Copy the lines of the listing from the one containing "The width and height of the screenshot is (269, 269)." through the end of the listing, inclusive, switching "magnifier" to "magnifying glass" and keeping everything else unchanged. Leave the pictures out.

**** SUPPLIED DATA

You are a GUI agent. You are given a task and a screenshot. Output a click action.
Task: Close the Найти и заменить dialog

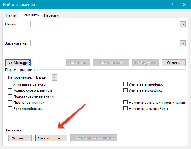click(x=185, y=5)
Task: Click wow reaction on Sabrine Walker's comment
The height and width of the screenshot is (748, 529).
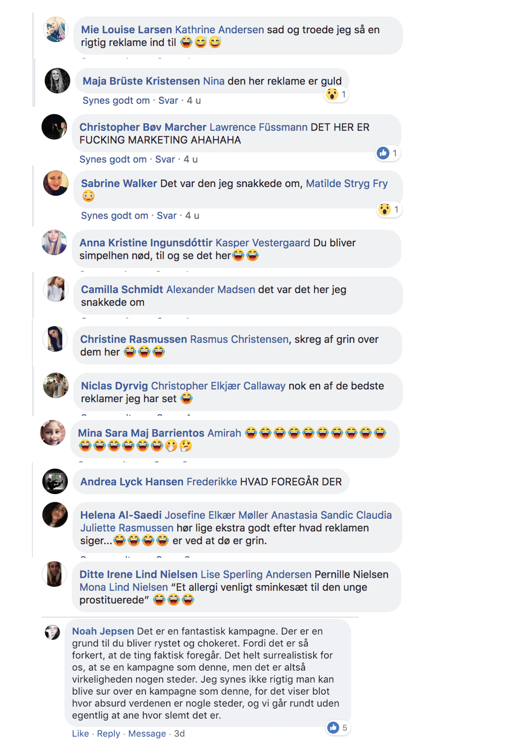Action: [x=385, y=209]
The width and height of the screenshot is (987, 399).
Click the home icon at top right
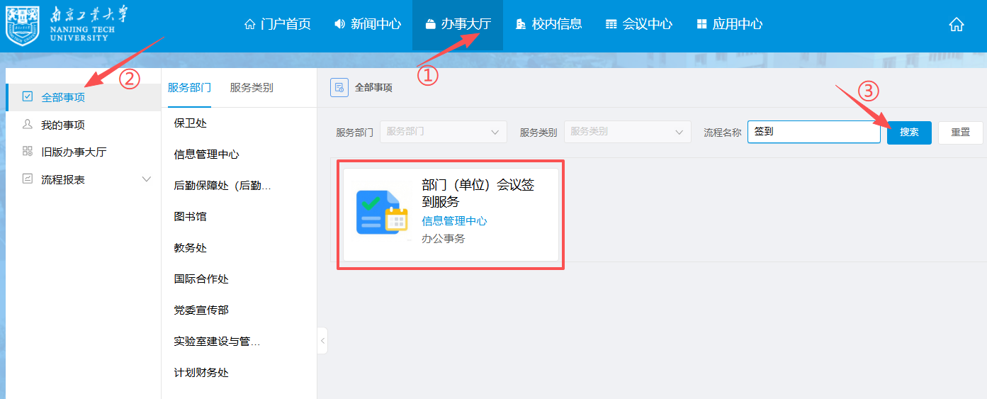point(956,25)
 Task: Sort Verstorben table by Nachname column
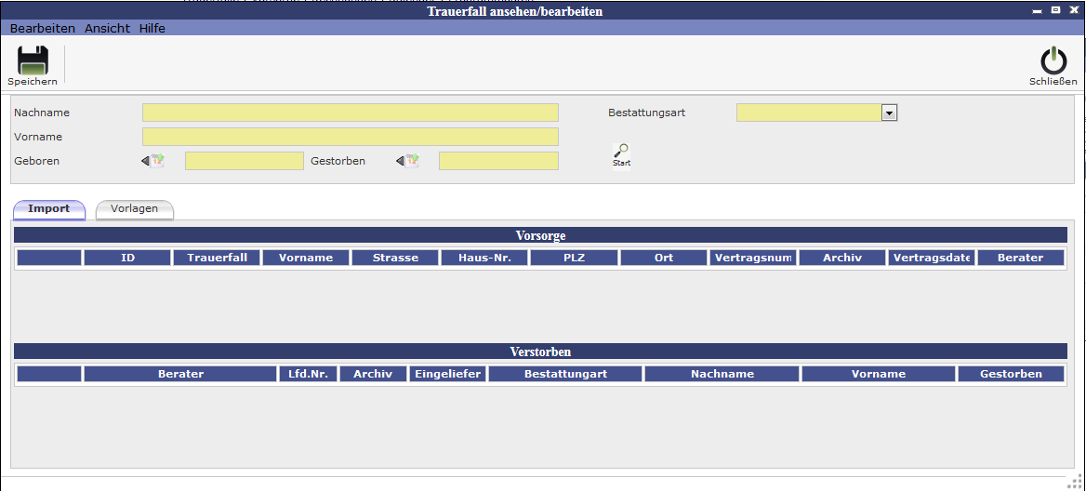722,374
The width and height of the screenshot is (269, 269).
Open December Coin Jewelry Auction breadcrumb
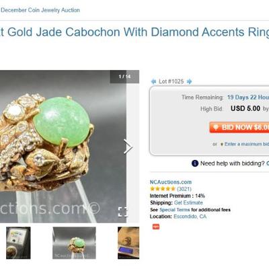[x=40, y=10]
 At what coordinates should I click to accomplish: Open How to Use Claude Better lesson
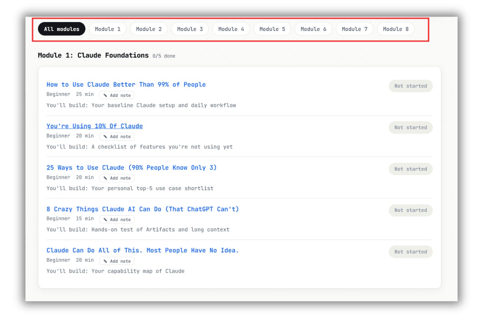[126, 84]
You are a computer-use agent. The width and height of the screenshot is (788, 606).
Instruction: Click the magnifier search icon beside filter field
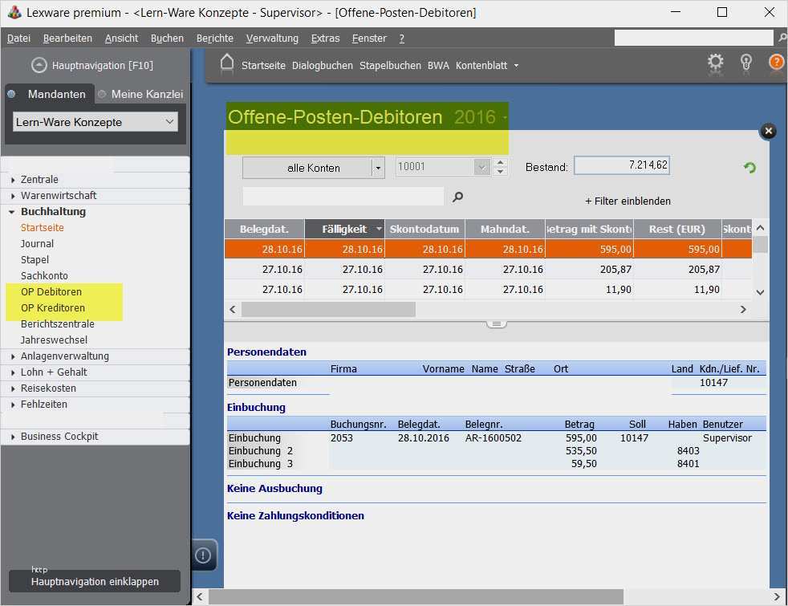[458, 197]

********

- TASK RESPONSE -
The width and height of the screenshot is (269, 269).
Open December Coin Jewelry Auction breadcrumb
[x=40, y=10]
 At what coordinates should I click to accomplish: Open How to Use Claude Better lesson
[126, 84]
You are a computer-use agent. The width and height of the screenshot is (788, 606).
Instruction: Click the magnifying glass search icon beside filter field
[458, 197]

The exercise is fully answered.